- Born: 10 September 1944
- Died: 22 June 2021
- Awards: Member of the Royal Norwegian Society of Sciences and Letters; Scandinavian University Press Academic Journal Prize
- Scientific career
- Fields: History
- Institutions: Norwegian University of Science and Technology
- Thesis: Jordeiendomsforhold og godseiere i Trøndelag (1980)

= Audun Dybdahl =

Norwegian historian and professor (1944–2021)

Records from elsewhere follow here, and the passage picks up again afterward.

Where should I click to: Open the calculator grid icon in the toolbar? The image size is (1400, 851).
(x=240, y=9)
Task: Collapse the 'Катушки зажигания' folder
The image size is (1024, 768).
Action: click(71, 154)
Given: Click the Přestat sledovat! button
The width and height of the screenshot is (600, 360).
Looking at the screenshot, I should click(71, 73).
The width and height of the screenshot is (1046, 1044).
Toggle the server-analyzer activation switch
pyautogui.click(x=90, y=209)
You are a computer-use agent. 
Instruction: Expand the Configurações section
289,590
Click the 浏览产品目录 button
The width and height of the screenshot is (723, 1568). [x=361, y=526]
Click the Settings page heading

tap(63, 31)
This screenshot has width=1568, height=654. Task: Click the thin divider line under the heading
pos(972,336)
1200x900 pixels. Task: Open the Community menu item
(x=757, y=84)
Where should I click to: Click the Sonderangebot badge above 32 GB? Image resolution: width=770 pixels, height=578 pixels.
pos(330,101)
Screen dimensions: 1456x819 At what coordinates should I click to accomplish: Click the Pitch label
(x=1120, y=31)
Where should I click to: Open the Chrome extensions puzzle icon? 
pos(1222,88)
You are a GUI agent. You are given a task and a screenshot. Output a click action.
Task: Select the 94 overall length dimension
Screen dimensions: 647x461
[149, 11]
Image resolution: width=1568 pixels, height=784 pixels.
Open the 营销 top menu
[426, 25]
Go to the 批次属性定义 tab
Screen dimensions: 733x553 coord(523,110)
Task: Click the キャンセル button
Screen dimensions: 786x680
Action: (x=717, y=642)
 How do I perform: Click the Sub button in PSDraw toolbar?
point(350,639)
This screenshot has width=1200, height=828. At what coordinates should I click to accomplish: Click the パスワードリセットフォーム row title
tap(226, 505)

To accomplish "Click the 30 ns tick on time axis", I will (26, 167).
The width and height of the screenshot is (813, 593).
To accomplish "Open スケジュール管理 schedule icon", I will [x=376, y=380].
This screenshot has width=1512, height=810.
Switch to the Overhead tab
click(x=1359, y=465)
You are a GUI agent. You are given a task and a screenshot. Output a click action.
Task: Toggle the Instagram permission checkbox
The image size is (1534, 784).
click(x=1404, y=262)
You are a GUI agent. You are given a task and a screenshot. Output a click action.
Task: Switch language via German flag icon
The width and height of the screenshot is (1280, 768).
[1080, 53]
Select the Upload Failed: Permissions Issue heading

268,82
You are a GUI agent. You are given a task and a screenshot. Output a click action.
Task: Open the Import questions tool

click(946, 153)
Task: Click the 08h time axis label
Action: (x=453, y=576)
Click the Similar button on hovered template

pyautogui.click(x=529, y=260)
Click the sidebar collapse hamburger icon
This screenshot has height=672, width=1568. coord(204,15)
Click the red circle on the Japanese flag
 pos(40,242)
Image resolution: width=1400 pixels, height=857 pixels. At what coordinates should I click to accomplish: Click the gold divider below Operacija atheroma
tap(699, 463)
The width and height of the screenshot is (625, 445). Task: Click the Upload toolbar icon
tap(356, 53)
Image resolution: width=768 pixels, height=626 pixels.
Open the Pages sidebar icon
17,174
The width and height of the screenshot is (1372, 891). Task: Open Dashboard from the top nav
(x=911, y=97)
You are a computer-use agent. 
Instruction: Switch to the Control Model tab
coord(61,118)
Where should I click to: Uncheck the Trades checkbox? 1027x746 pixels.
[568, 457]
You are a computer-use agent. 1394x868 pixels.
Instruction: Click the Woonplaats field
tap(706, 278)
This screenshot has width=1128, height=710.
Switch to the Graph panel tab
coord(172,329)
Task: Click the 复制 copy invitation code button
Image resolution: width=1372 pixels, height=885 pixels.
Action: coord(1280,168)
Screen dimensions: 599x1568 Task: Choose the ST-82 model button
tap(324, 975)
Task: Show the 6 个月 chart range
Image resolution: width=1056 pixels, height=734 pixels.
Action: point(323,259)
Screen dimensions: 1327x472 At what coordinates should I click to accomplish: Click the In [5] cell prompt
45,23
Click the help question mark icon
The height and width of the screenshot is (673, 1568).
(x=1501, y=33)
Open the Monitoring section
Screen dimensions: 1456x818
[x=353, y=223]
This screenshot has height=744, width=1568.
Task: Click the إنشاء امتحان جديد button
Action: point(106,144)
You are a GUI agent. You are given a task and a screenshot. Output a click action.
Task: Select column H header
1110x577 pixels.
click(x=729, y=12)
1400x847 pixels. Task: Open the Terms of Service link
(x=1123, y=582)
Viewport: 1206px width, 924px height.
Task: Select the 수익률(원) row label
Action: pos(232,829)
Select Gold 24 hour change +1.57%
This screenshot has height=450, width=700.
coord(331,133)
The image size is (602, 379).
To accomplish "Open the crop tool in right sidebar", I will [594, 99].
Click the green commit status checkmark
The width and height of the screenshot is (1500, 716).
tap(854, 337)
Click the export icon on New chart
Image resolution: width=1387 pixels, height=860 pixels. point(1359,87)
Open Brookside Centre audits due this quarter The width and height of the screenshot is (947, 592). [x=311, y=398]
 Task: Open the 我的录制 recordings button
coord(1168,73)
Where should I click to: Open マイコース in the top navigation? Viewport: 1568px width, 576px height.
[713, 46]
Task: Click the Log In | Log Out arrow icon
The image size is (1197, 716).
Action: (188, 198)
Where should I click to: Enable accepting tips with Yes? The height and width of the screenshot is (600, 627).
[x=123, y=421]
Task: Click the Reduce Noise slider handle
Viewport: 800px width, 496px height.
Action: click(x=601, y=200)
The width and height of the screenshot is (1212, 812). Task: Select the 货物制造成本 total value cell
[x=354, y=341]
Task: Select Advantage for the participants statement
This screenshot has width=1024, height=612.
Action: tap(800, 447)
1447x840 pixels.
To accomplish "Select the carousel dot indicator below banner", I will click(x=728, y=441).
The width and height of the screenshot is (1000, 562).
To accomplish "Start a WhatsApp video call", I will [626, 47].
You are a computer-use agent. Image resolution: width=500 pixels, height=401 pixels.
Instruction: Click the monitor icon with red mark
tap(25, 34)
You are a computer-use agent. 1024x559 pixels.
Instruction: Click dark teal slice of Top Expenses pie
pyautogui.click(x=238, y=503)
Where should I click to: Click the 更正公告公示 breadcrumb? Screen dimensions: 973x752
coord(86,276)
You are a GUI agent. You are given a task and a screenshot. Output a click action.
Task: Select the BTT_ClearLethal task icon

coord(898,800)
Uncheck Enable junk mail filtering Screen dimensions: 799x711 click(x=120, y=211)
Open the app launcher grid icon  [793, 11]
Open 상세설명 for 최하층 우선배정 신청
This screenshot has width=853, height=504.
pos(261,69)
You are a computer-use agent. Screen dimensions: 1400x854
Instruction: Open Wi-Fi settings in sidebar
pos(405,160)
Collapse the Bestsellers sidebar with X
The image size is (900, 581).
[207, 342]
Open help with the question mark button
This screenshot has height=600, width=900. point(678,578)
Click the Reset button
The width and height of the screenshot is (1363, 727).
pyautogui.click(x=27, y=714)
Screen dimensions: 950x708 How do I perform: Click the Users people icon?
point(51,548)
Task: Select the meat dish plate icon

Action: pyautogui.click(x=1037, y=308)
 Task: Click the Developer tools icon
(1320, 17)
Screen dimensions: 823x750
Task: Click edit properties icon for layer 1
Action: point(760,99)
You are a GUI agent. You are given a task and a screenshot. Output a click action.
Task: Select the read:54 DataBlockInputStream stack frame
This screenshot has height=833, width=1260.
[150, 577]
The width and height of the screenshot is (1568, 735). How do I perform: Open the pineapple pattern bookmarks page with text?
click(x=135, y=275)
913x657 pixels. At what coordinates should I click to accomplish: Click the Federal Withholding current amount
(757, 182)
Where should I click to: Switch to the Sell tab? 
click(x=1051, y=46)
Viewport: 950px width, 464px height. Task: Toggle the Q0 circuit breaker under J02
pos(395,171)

Audun Dybdahl (born 10 September 1944, died 22 June 2021) was a Norwegian historian of the Middle Ages. He was professor of history at the Norwegian University of Science and Technology (NTNU).

==Career and work==

Audun Dybdahl studied at the universities of Oslo and Trondheim, and earned his cand.philol. degree in 1968 and his dr.philos. degree in 1980 with a dissertation on mediaeval estate owners in Trøndelag. He was a specialist on Norwegian mediaeval history, and his major works included Fosens historie, Trøndelags historie and Klima, uår og kriser i Norge gjennom de siste 1000 år, a monograph on changing climate and crises over the past millennium.

==Honours==
He was elected as a member of the Royal Norwegian Society of Sciences and Letters. He received the Article of the Year – Scandinavian University Press Academic Journal Prize in 2010.